Tuesday, April 14, 2015

Sweet Home Chicago

 
I grew up in a section of Chicago that was called Murdertown in the local papers.  This was back in the 50s, 60s, and early 70s.

My friends were beaten, stabbed, pulled from their bicycles and cars and knocked into the street. One of my friends was dragged out of his house by a gang and beaten with clubs until he was unconscious.  He was a good boy, kind of sissy-like with long hair and a soft voice but a good boy.  He was in the hospital for about a month.  He didn’t want to ever leave it. 

One time, a man was shot dead in front of my house.  When I went outside after the police showed up to see what they were doing, a cop called me a mother fucker and told me he’d throw my ass in jail if I didn't get back home.

I was 12.

I went back into the house and never stepped outside again when someone was shot in front of my house.

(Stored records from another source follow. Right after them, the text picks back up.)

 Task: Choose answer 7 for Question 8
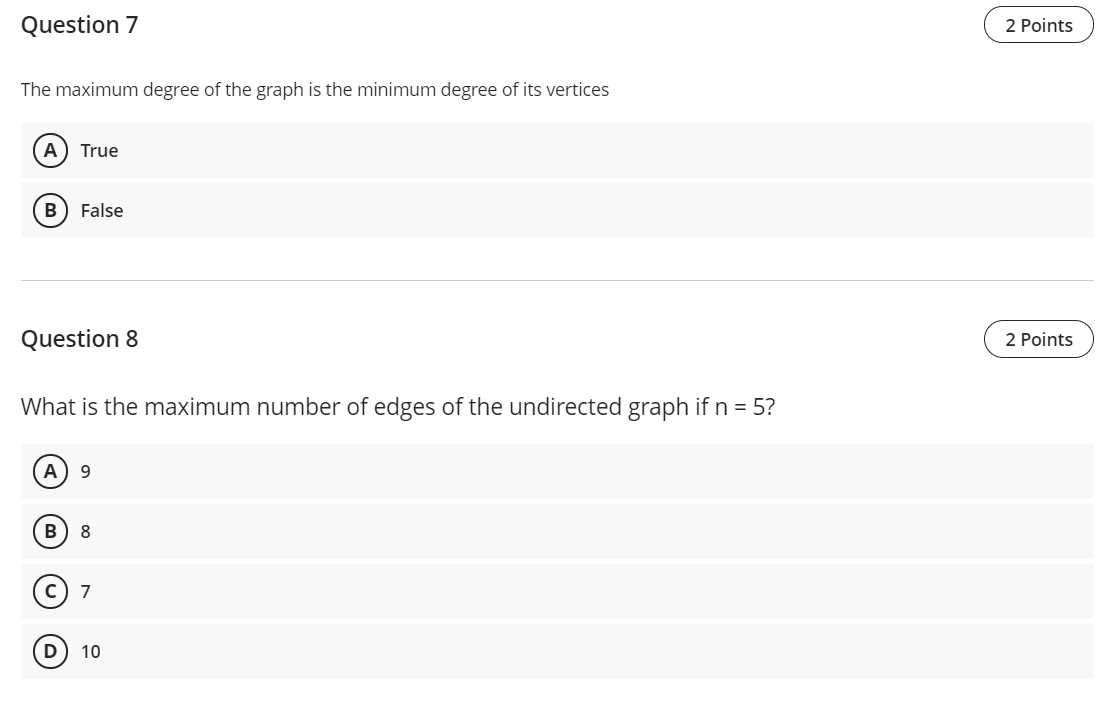[x=84, y=591]
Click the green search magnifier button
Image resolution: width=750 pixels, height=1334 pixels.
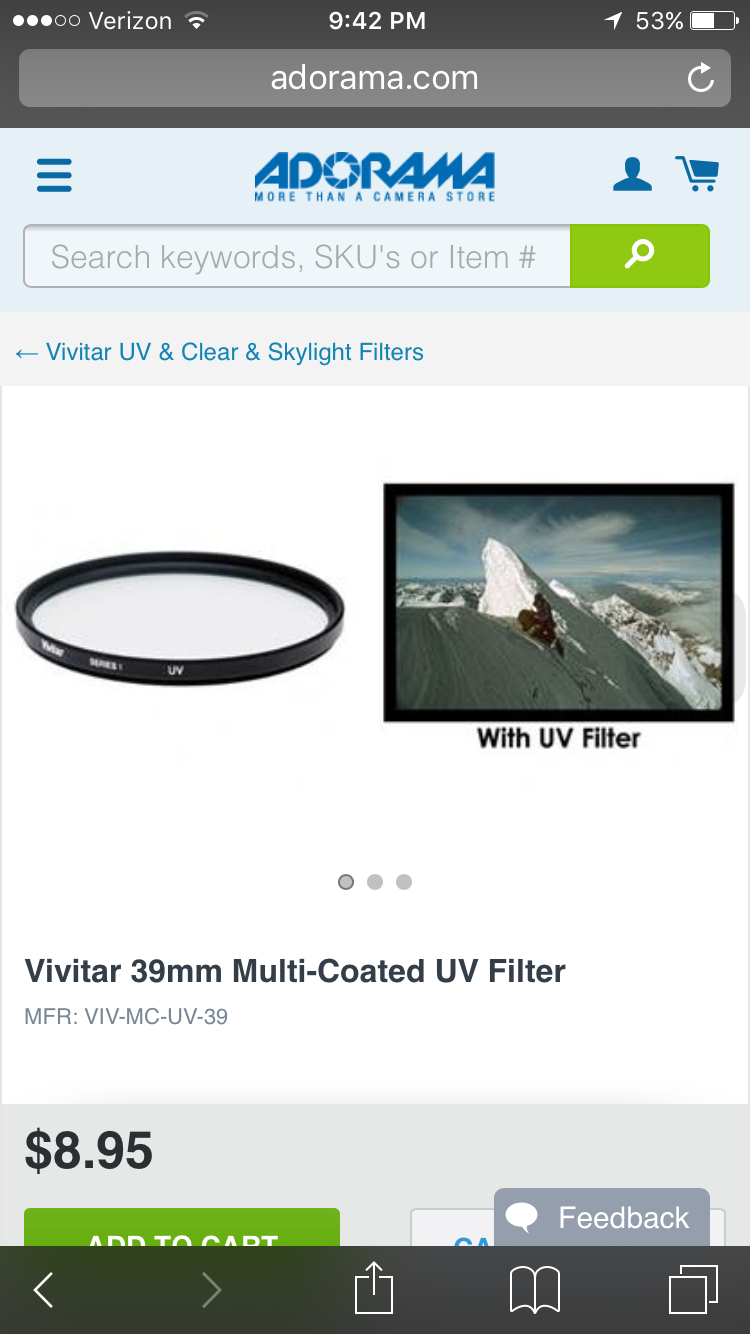click(640, 256)
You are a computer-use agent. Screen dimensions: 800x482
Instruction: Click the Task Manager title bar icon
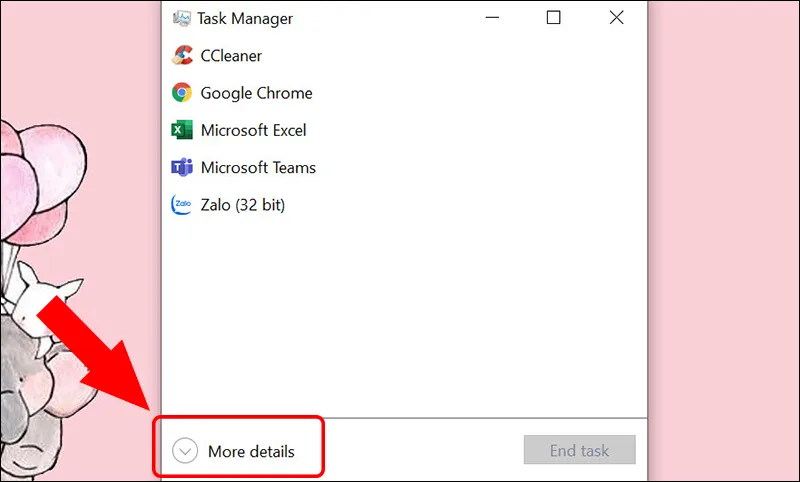click(182, 18)
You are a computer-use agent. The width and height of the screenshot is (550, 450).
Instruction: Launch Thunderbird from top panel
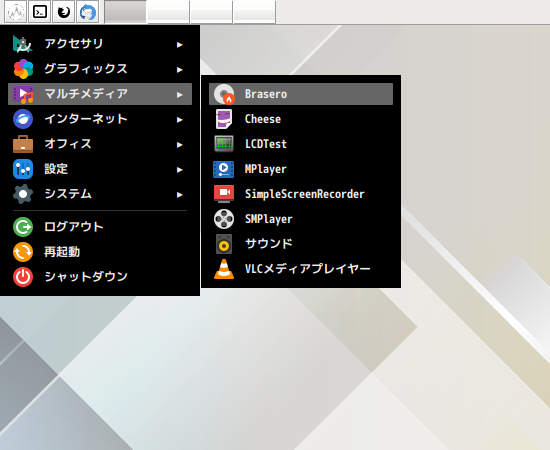[87, 12]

I carried a knife, a switchblade, in my pocket. Twice I used it on somebody so that they wouldn't hurt me. Once it was a friend, who was just joking around. He jumped out of an alley way when he saw me passing.  I didn't know he was joking, and I stabbed him in the stomach.

When I couldn't get a knife, I carried a hammer or a baseball bat. The hammer was better, lighter, and I could put it in my belt.

Every couple of years there were riots.  Mostly in the summer.  One time it was so bad that Mayor Daley, the old one, felt the cops needed some back-up so he called in the National Guard.  The soldiers drove around the neighborhood in jeeps with loaded machine guns.  Nights, you could hear the shooting, see flames rolling off of  apartment buildings burning just south of us.

Three of the priests at my old parish St. Fidelis were convicted years later of being pedophiles. They heard my confessions and told me to say three Hail Marys and three Our Fathers. They weren't interested in me. I wasn't pretty enough for them.

One time a gang attacked my mother and me when we were coming home from the supermarket. This was in the early afternoon. It was bright and warm. We were carrying shopping bags, and they wanted to steal our food. We fought them off. My mother beat one of the gang boys down to the sidewalk. He tried to crawl away, but she kept kicking him and kicking him. He pleaded with his homeboys to come save him from my mom. They wouldn't come. They were afraid. Finally, my mother stopped kicking the gang boy, and she let him crawl away.

My mother had survived 2 years of life in a concentration camp, and she knew how to get by in the streets of Chicago, in our old neighborhood.

We finally had to move when the house we had been living in was burned to the ground during a gang war in the early 1970s. 

Nobody every rebuilt on that spot. It’s still an empty lot in Murdertown 42 years later.